Data are defined as a sequence of numbers, expressions, or strings, separated by commas or blanks. Generally, the order of data is essential. Empty fields are interpreted as zeros. Strings and variables must begin with a character [A-Z]. If $+$ or $-$ follows blank and directly precedes a number or variable it is interpreted as sign and not a binary operator. If there are no blanks before and after such operators, or blanks follow them, they are interpreted as binary operators. Examples:

3 - 4 4 yields [-1,4]
3-4 4 yields [-1,4]
3 -4 4 yields [3,-4,4]
3,-4 4 yields [3,-4,4]
3, -4, 4 yields [3,-4,4]

Expressions (including numbers) may contain variables.

Examples for the use of data: geometry and basis input, LATTICE, OCC, CLOSED, CORE, WF directives.

In some cases several lines of data are needed for a certain command or directive; in such cases the data must follow directly the corresponding command$|$directive, and must be enclosed in square brackets:

COMMAND,options
$\left[ data \right]$

Normally, the input format of data is MOLPRO style, i.e., numbers are separated by commas, and variables as well as expressions can be used.

If data are included using external files, the input format of data is free format: no commas are needed, but no variables and expressions can be used.

[sec:expressions]

In any input field, data can be entered in the form of expressions. Numbers and variables are special cases of expressions. An expression is typed in Fortran style and may contain any number of nested parenthesis. The standard intrinsic functions are also available (see next section). Molpro understands both arithmetic and logical expressions. The result of an arithmetic expression is a real (double precision) number. Internally, all integers are also converted to real numbers. The result of a logical expression is either .TRUE. or .FALSE.. Internally, .TRUE. is stored as a one (1.0), and .FALSE. as zero (0.0). Expressions may contain any number of variables.

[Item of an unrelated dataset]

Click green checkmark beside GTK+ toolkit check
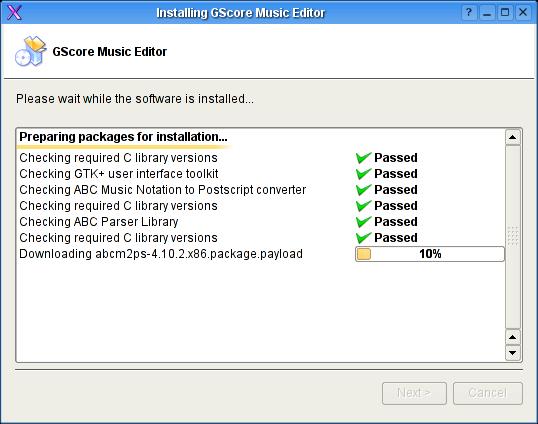 tap(363, 174)

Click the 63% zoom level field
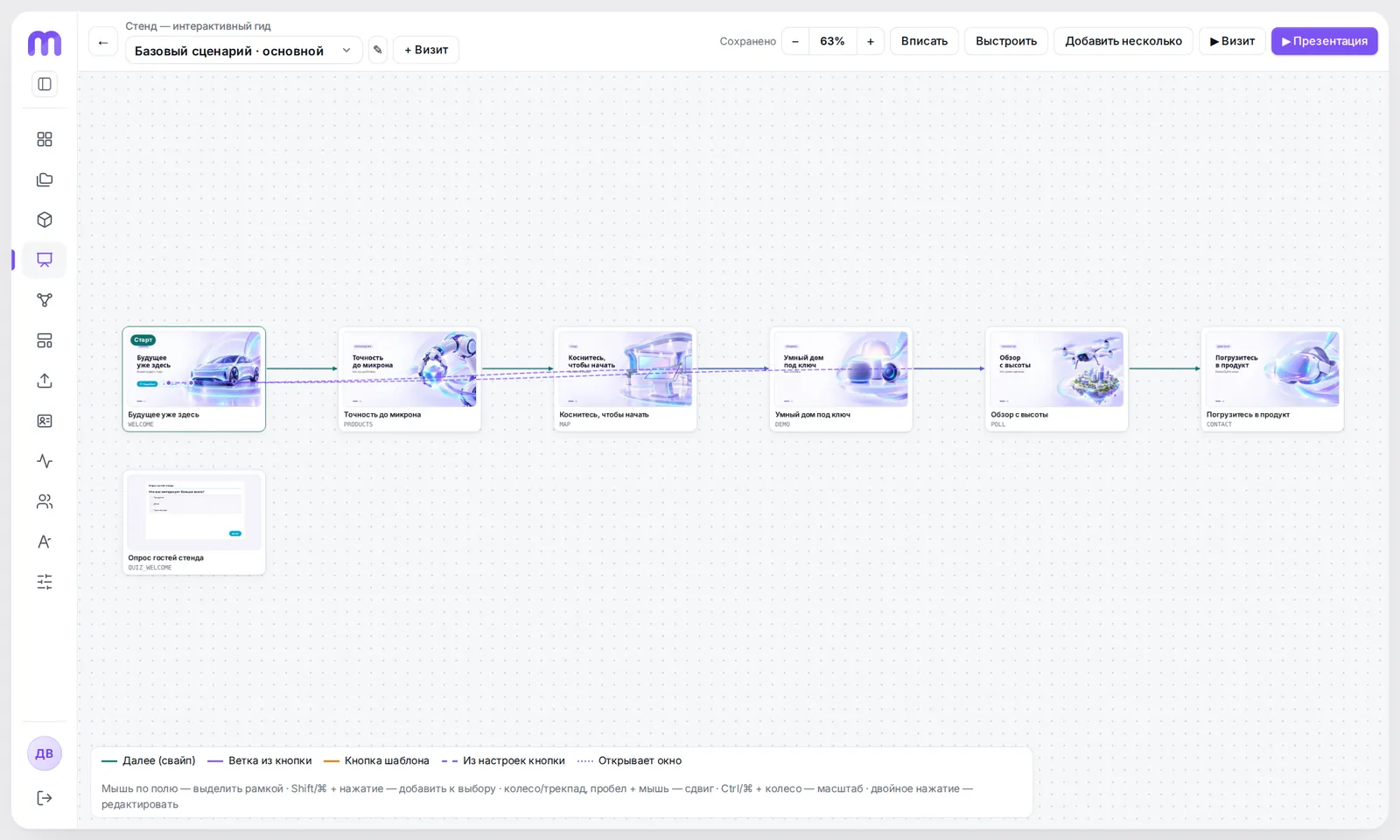point(832,41)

The following standard operations can be performed :

  • expr + expr Addition
  • expr - expr Subtraction
  • expr * expr Multiplication
  • expr / expr Division
  • expr .OR. expr Logical OR
  • expr .AND. expr Logical AND
  • expr .XOR. expr Exclusive OR
  • .NOT.expr Logical NOT
  • expr .GT. expr Greater Than
  • expr .EQ. expr Equal
  • expr .LT. expr Less Than
  • expr .GE. expr Greater Equal
  • expr .LE. expr Less Equal
  • expr .NE. expr Not Equal
  • expr **expr Exponentiation
  • expr ^ expr Exponentiation
  • (expr) Parenthesis (no effect)
  • -expr Change sign
  • +expr Keep sign (no effect)

Expressions may contain the following intrinsic functions:

  • ABS(expr) Absolute value
  • MAX(expr,expr, ...) Largest value of arbitrary number of numbers or expressions
  • MIN(expr,expr, ...) Smallest value of arbitrary number of numbers of expressions
  • EXP(expr) Exponential
  • LOG(expr) Natural Logarithm
  • LOG10(expr) Common Logarithm
  • SQRT(expr) Square Root
  • NINT(expr) Next nearest integer
  • INT(expr) Truncate to integer
  • SIN(expr) Sine
  • COS(expr) Cosine
  • TAN(expr) Tangent
  • ASIN(expr) Arcsine
  • ACOS(expr) Arccosine
  • ATAN(expr) Arctangent
  • COSH(expr) Hyperbolic cosine
  • SINH(expr) Hyperbolic sine
  • TANH(expr) Hyperbolic tangent
  • MOD(expr1 , expr2 ) Remainder: expr1-INT(expr1/expr2)*expr2

Note: all trigonometric functions use or produce angles in degrees.

[sec:variables1]

Data and results can be stored in Molpro variables. Variables can be of type string, floating, or logical and may be used anywhere in the input.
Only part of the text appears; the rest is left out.